Ah bon, monsieur le traducteur, qui traduisez Selby avec quelque liberté que rien ne vous autorise si l’on en juge par le texte original (libertés et approximations déjà bien visibles dans une vieille interview-fleuve avec l’auteur parue dans Libération) ? Apparemment, vous avez oublié de lire l’exergue emprunté par Selby aux Psaumes. Apparemment encore, vous avez oublié de lire La nouvelle histoire de Mouchette qui vous eût enseigné que, sans même commettre un quelconque meurtre, existe pour certains êtres muets une forme d’acceptation tragique de leur misère les conduisant jusqu’à un suicide qui les délivrera paradoxalement de l’emprise du démon, que Mouchette, à la différence d'Harry, n'aura jamais vu.

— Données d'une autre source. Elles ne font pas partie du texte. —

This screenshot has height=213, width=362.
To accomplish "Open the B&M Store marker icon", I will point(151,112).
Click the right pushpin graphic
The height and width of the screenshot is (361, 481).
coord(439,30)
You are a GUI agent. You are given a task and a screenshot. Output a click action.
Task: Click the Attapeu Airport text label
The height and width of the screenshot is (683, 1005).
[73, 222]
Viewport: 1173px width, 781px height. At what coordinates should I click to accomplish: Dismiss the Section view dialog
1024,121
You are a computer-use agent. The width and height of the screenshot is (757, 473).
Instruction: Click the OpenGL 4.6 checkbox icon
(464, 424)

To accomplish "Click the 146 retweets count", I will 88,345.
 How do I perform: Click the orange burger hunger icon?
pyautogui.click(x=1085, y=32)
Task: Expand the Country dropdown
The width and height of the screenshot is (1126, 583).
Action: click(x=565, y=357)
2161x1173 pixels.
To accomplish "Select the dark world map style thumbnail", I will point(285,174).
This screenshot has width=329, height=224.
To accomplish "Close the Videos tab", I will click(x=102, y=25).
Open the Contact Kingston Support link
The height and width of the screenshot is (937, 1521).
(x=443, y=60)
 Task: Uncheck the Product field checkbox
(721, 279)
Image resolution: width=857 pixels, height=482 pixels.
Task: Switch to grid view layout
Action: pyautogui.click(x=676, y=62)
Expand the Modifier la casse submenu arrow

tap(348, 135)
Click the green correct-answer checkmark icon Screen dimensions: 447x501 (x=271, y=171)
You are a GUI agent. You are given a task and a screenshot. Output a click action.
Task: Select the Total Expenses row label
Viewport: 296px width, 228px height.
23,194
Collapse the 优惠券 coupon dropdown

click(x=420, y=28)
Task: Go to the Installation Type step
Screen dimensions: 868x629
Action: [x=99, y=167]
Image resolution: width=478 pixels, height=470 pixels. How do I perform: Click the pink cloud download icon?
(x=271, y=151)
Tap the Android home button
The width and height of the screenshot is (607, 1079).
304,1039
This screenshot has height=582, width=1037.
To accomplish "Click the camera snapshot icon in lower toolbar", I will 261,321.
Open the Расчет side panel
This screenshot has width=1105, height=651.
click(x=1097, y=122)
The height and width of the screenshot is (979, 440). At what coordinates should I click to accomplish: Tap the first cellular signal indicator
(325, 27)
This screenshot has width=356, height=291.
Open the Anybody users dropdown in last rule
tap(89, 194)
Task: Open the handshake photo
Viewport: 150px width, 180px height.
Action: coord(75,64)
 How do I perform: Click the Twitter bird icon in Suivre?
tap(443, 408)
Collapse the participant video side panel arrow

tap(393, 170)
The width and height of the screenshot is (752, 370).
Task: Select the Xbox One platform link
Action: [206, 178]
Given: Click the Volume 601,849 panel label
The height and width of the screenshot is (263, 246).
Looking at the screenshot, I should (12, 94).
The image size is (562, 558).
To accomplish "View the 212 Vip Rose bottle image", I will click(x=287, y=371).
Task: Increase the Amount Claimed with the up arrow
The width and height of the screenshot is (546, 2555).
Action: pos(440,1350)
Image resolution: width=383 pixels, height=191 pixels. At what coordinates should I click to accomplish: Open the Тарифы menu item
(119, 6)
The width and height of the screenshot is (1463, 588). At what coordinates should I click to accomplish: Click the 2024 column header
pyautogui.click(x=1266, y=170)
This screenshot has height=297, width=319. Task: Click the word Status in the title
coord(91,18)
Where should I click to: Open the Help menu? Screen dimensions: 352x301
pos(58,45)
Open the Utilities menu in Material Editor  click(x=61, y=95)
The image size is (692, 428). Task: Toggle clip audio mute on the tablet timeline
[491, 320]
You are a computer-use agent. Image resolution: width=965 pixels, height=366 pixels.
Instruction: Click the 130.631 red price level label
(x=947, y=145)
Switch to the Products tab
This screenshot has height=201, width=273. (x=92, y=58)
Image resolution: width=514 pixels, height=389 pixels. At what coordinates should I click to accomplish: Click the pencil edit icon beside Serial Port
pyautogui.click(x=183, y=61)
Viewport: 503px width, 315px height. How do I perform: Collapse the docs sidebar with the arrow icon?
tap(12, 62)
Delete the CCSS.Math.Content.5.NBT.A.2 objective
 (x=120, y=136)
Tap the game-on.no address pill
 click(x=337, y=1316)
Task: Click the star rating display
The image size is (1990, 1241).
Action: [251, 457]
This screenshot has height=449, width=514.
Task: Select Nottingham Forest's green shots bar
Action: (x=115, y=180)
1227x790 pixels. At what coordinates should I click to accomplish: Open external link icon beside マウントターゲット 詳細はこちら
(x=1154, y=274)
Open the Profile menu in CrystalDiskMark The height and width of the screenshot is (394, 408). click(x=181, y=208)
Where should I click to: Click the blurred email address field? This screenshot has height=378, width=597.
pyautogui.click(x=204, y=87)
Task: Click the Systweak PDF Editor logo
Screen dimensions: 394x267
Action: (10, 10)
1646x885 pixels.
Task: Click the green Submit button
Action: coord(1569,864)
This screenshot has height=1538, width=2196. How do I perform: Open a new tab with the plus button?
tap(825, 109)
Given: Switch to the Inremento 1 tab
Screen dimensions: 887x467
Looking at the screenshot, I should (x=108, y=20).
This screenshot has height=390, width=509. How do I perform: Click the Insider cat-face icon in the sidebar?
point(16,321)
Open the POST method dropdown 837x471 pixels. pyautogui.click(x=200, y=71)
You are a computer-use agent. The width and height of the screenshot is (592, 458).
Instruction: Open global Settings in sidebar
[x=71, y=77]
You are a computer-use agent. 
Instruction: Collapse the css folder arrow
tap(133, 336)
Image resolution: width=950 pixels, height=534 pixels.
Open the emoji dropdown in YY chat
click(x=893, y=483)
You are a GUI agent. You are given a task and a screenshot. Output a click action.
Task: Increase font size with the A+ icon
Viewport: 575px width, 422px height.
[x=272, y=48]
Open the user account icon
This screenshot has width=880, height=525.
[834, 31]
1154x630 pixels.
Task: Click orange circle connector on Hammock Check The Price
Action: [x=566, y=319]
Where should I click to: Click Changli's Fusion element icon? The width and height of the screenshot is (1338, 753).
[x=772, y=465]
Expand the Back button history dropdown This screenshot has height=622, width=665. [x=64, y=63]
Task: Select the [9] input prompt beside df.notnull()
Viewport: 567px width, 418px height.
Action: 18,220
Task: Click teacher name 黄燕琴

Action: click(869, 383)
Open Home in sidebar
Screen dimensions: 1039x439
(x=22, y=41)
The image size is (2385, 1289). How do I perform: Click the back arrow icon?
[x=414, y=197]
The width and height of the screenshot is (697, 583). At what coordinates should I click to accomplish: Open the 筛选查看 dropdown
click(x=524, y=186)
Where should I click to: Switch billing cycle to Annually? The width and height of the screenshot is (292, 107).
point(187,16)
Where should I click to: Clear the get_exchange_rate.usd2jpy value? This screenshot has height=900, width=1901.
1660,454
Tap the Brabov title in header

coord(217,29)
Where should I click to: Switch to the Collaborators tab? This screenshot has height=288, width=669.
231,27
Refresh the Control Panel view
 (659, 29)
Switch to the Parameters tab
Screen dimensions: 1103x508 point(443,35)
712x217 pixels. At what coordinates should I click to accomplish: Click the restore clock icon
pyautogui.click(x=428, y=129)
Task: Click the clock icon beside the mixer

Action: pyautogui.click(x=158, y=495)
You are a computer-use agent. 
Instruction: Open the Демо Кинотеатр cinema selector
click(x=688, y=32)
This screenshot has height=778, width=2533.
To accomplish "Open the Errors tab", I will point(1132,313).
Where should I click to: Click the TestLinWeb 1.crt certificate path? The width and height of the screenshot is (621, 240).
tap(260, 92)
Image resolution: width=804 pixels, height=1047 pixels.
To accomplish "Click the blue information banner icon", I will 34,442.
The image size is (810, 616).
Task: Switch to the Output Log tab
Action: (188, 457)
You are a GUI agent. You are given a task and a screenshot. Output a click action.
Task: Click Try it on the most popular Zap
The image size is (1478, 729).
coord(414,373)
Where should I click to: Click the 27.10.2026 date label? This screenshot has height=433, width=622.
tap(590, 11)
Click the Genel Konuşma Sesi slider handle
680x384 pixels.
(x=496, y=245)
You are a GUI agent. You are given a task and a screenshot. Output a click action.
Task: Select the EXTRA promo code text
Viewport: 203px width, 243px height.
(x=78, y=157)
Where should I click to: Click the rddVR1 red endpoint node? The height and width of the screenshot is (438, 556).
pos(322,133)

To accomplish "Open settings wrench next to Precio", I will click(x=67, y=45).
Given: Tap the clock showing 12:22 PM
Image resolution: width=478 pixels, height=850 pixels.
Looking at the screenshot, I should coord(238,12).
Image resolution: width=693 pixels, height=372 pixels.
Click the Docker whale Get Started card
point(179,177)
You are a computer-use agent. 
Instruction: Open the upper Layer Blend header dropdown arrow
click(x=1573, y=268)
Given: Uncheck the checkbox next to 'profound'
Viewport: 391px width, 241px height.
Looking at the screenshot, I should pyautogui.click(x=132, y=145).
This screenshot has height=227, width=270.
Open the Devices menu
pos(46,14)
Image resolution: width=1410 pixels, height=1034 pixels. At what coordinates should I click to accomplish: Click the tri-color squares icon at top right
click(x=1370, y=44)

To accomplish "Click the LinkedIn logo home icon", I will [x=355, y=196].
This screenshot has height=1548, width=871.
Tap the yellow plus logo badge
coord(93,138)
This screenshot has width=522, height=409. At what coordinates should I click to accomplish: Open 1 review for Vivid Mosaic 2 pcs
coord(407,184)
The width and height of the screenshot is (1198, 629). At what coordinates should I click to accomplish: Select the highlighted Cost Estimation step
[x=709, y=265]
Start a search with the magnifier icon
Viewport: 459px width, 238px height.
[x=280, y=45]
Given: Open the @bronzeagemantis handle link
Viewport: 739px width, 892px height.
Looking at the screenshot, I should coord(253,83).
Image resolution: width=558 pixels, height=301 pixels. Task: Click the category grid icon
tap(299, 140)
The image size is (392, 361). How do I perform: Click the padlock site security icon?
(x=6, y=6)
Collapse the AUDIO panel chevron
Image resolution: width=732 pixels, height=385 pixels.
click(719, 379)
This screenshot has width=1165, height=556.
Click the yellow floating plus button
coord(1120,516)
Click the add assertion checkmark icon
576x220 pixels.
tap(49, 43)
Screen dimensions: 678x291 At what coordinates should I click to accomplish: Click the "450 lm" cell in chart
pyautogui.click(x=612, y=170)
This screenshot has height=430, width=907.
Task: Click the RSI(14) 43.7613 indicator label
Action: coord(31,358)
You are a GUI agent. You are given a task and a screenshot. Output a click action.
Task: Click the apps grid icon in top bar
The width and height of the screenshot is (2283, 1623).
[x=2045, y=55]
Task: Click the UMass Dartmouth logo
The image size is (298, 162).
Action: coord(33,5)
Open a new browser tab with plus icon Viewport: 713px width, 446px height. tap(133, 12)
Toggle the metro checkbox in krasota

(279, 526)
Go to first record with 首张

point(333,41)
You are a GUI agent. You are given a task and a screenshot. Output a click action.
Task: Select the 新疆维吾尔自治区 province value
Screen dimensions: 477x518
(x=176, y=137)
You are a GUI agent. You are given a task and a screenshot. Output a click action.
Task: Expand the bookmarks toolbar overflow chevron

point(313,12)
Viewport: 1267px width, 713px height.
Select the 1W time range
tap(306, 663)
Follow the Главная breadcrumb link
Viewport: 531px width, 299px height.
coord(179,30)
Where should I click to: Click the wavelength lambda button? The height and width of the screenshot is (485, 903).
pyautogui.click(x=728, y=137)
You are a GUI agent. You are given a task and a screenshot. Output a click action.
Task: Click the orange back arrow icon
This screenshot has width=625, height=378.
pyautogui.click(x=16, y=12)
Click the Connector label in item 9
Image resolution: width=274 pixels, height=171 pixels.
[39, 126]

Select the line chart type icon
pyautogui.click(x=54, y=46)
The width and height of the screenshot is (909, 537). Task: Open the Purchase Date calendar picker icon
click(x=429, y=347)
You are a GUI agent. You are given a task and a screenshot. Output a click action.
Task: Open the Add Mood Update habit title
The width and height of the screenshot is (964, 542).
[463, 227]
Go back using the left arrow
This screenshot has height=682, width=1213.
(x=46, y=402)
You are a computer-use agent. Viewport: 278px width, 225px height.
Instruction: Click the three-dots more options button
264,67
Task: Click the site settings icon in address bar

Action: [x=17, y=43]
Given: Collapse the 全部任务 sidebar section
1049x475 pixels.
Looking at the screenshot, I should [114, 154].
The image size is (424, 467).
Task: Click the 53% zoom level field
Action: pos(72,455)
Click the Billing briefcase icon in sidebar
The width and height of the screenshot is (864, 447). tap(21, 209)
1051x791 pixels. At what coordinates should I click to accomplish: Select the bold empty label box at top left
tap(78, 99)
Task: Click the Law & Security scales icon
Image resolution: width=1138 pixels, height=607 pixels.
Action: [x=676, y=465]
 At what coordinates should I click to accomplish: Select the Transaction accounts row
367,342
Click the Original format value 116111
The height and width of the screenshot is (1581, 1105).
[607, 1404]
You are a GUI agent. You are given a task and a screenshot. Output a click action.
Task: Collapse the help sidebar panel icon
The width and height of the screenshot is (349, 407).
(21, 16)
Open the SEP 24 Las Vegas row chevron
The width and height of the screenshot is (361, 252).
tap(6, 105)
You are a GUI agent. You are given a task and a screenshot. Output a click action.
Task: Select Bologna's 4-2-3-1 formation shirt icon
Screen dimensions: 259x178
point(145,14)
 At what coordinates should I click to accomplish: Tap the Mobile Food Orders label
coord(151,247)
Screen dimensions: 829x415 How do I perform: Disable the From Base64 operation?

Cependant… Non, je corrige ma dernière appréciation sur l’œuvre, l’une des plus remarquables, de Bernanos, car la seconde Mouchette, à la différence de la première, n’est pas une petite vicieuse qui rechercherait le Mal consciemment. En ce sens, parce qu’elle ne commet aucun crime, qu’elle est la misérable absolue, la destinée de la seconde Mouchette est infiniment plus pure que celle d’Harry, cet homme obsédé par la réussite et le sexe qui, d’une certaine façon paradoxale, est lui aussi une espèce de pauvre absolu, le pauvre que secrète notre société ivre de consommation et d’argent.
Que tente de nous dire Selby ? Que l’homme moderne, débarrassé de Dieu tout autant que du diable, est désormais dramatiquement seul et incapable de comprendre la noirceur de son âme ?
Sans doute.
Je vais lire les autres romans de Selby. J’ai également été marqué par le sentiment d’irréalité qui empêche quiconque, y compris la femme d’Harry, pourtant sincèrement éprise de son mari, d’aider le pauvre diable, que rien ne distingue d’un de ces golden boys exportés par les États-Unis dans le monde entier et qui paraît agir, se mouvoir et parler derrière les barreaux invisibles d’un mauvais rêve.